### Problem
Return all lines of the data in which the string "agent" occurs.

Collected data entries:
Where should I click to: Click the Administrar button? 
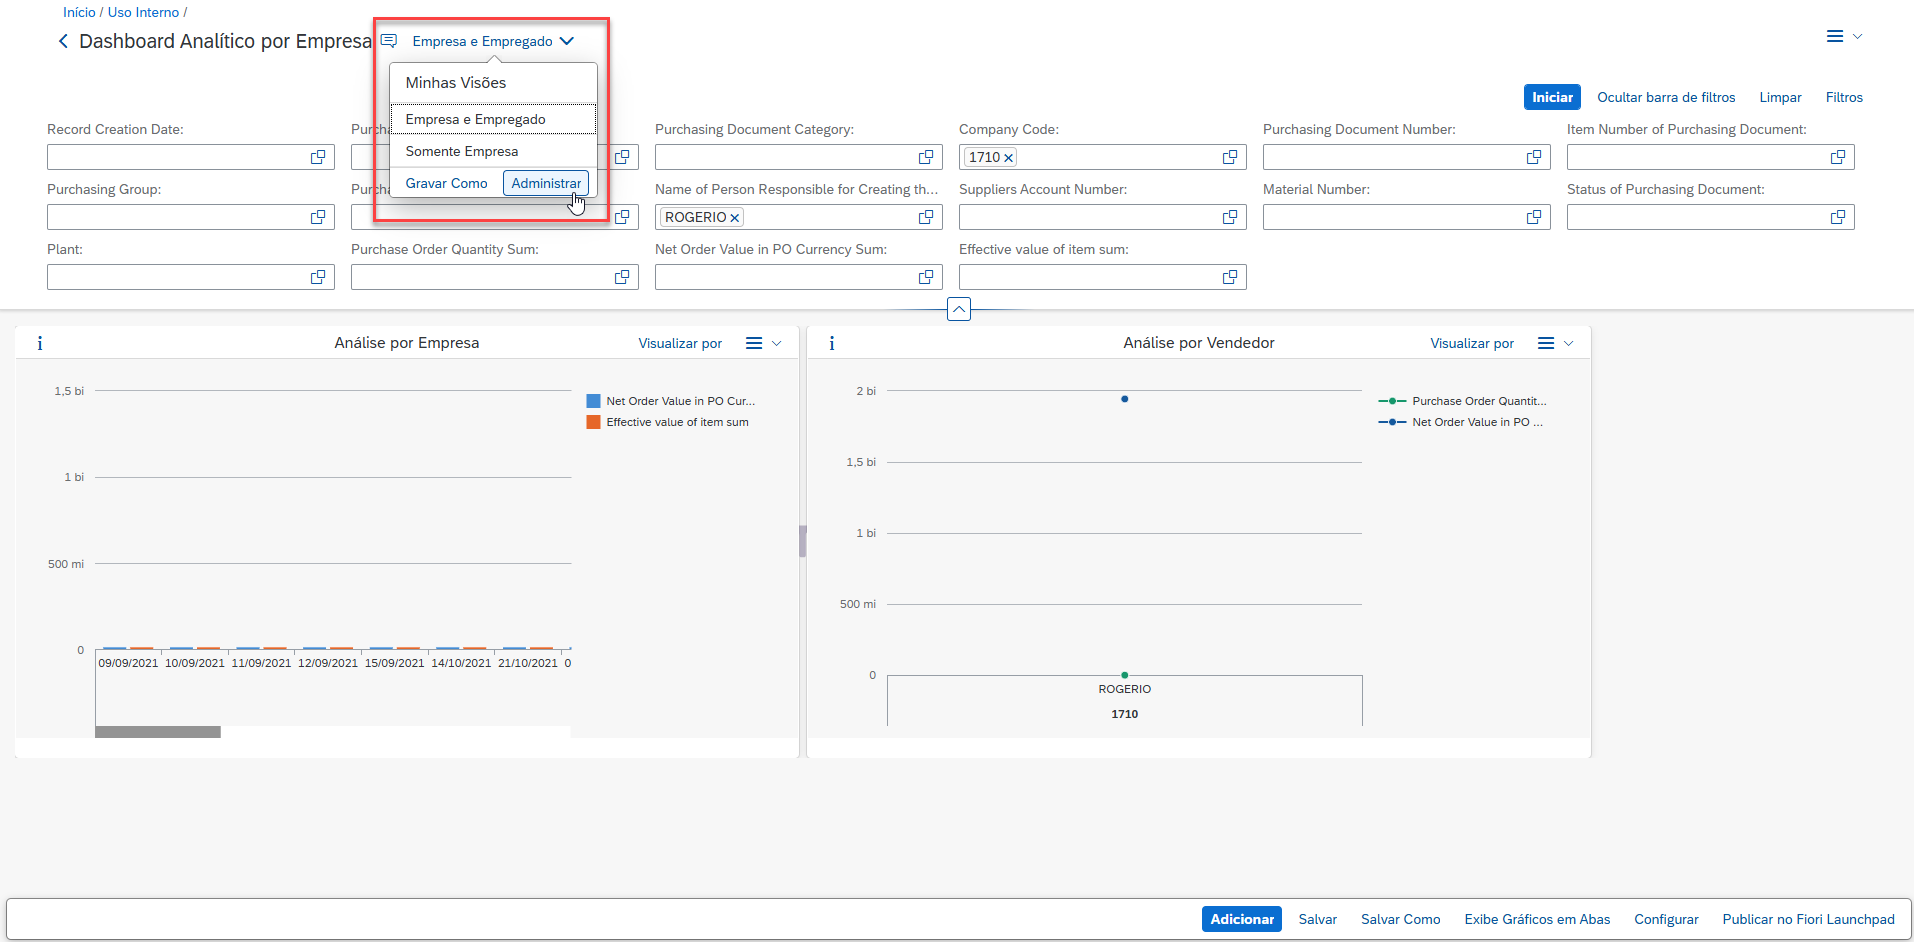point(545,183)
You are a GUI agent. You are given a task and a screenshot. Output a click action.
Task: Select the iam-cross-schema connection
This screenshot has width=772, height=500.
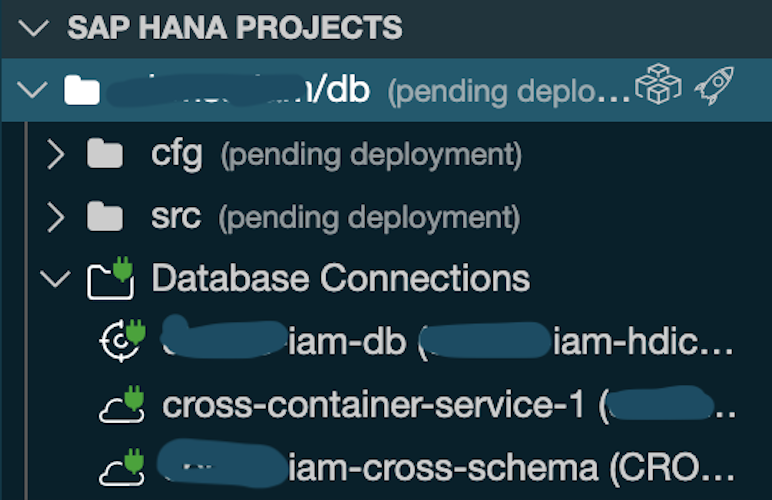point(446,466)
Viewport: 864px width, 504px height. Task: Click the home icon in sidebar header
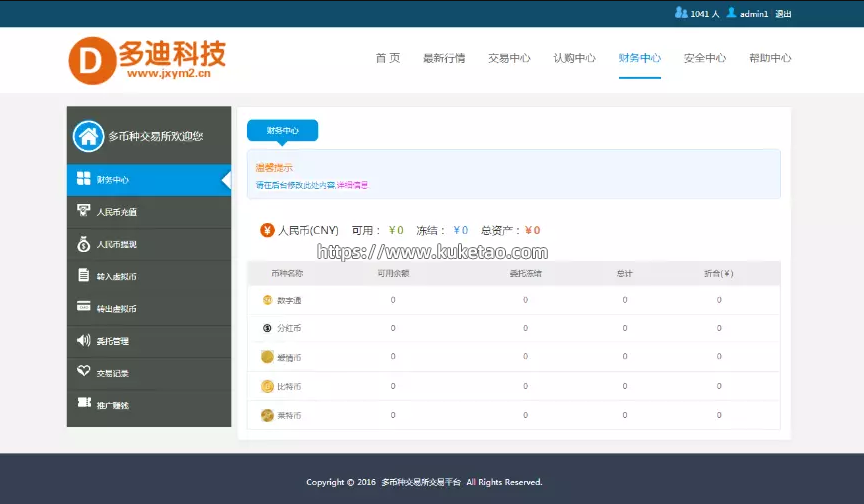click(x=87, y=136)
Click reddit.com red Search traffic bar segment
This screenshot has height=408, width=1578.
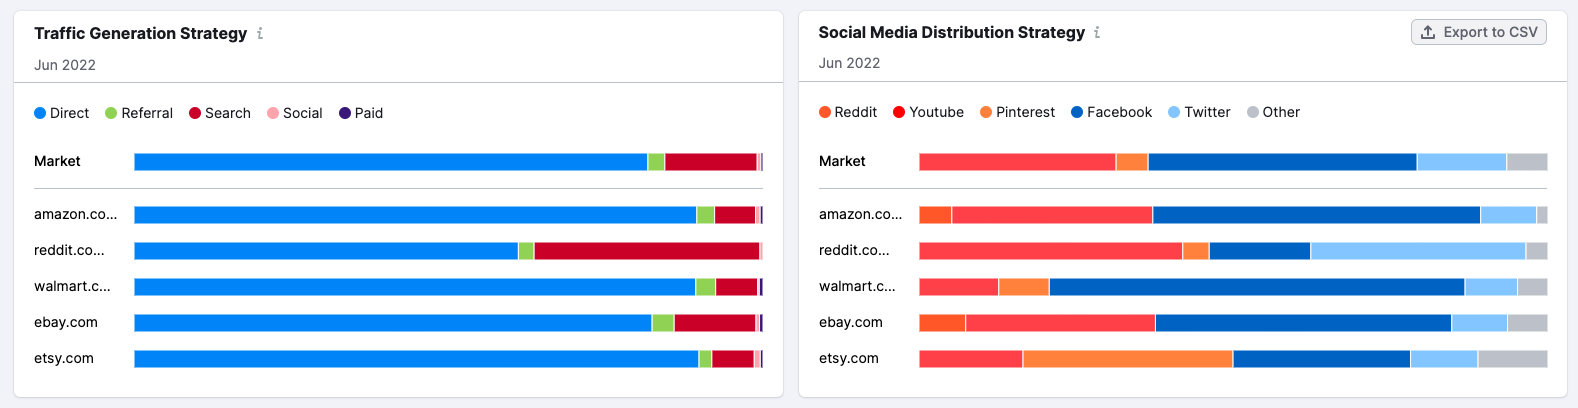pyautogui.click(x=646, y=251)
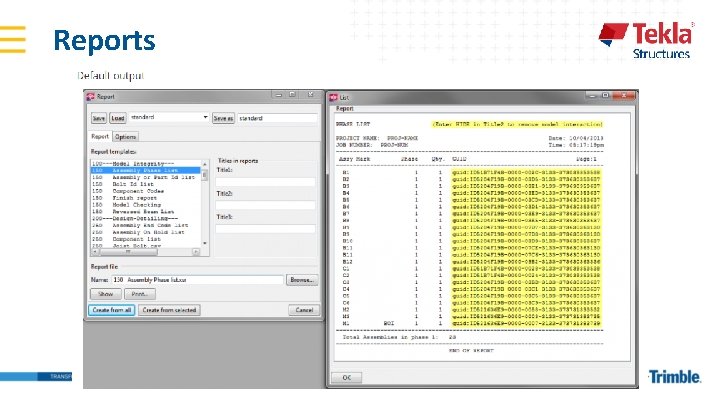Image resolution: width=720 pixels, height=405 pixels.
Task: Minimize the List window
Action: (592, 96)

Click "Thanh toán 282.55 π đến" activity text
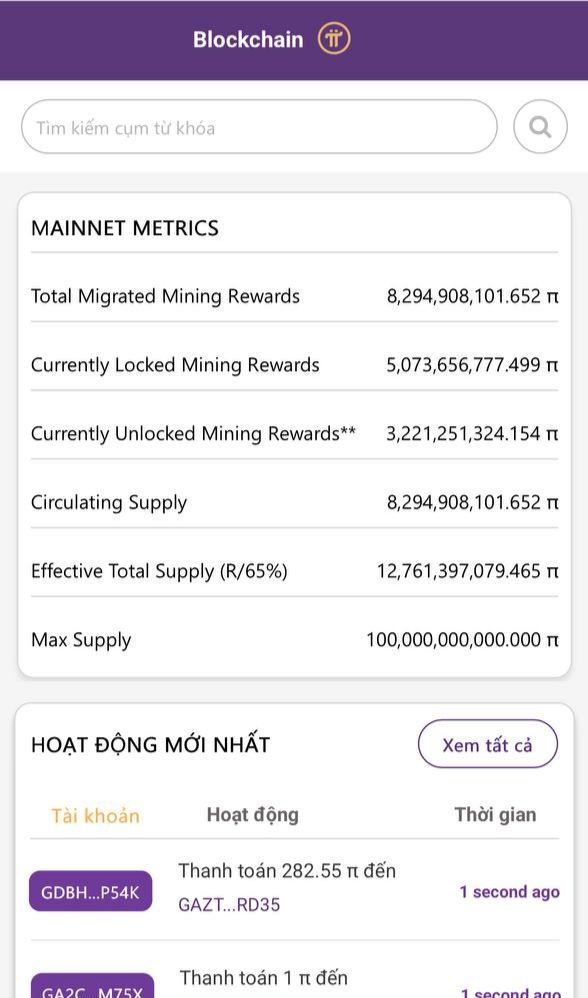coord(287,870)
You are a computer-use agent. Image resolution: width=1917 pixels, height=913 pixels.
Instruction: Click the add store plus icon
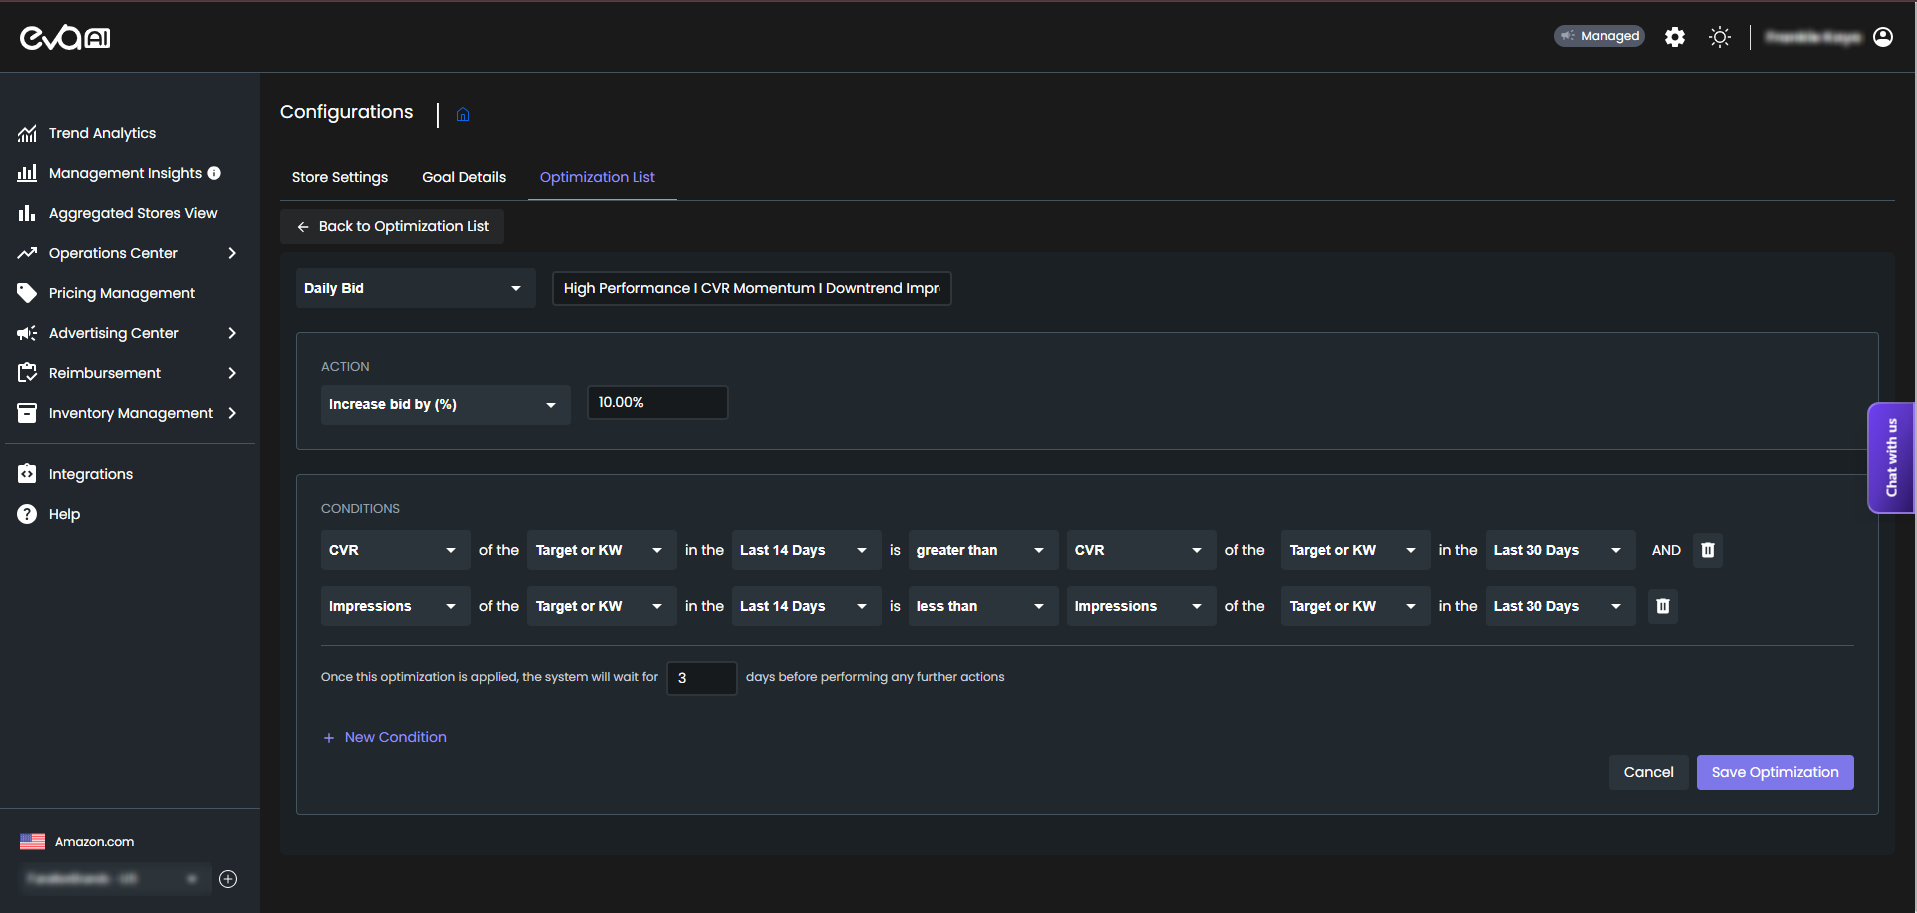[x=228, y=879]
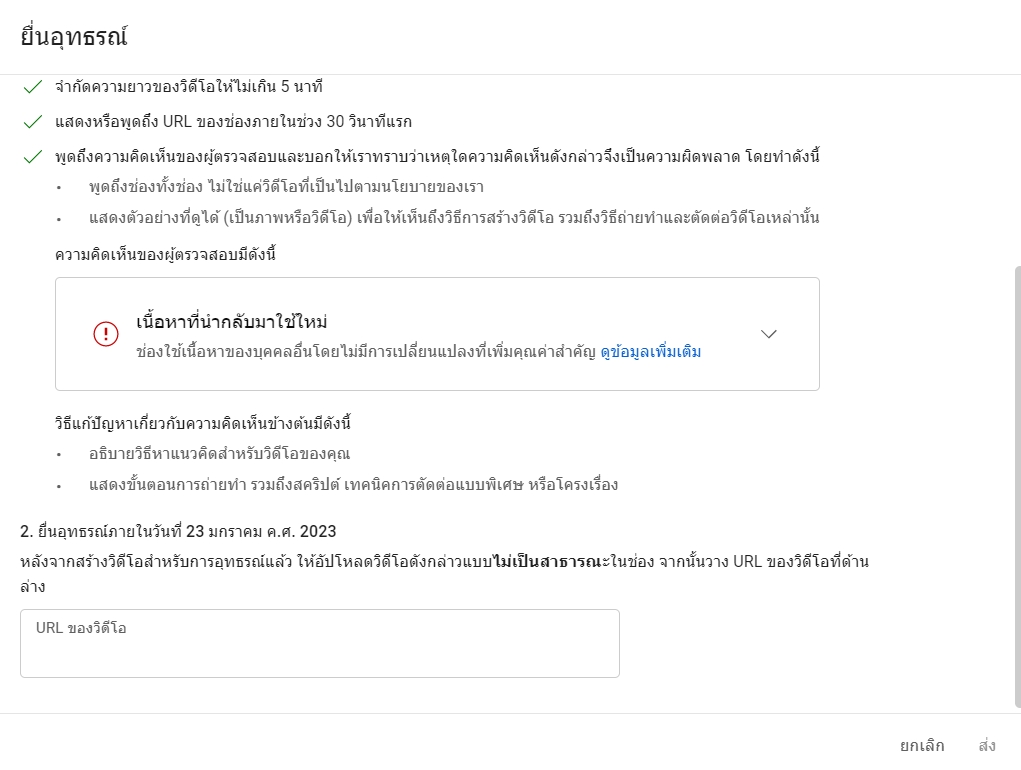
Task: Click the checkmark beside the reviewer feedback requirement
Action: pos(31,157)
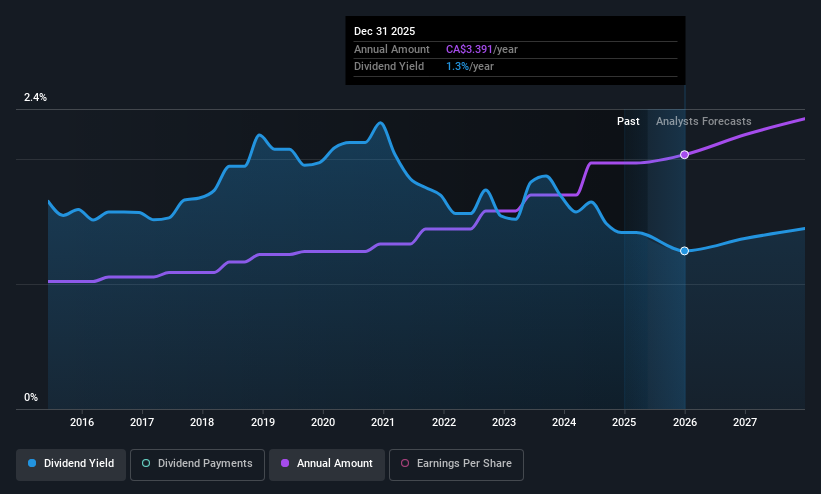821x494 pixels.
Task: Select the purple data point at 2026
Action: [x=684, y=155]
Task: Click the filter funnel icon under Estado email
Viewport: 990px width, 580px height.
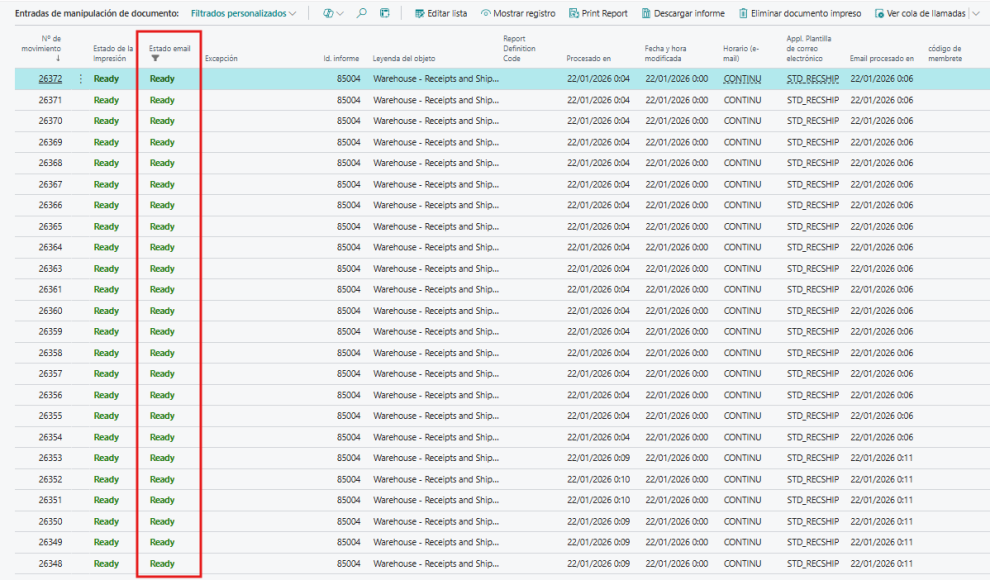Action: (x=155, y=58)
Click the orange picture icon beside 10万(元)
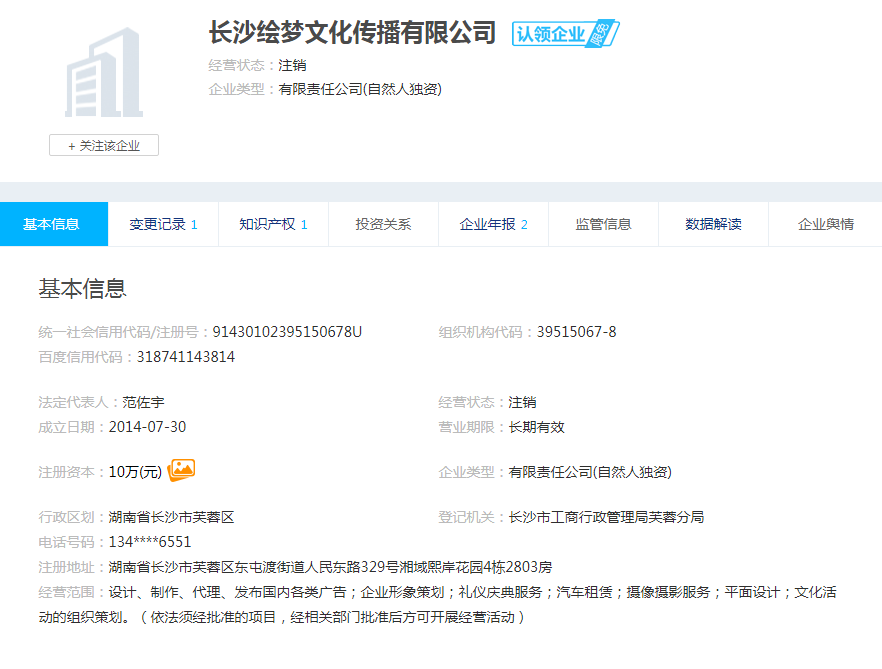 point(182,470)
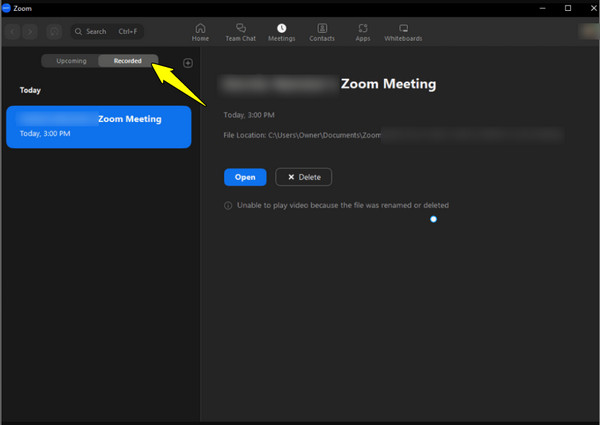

### Solution
You are a GUI agent. You are given a task and a screenshot. Output a click action.
You are a computer-use agent. Image resolution: width=1917 pixels, height=913 pixels.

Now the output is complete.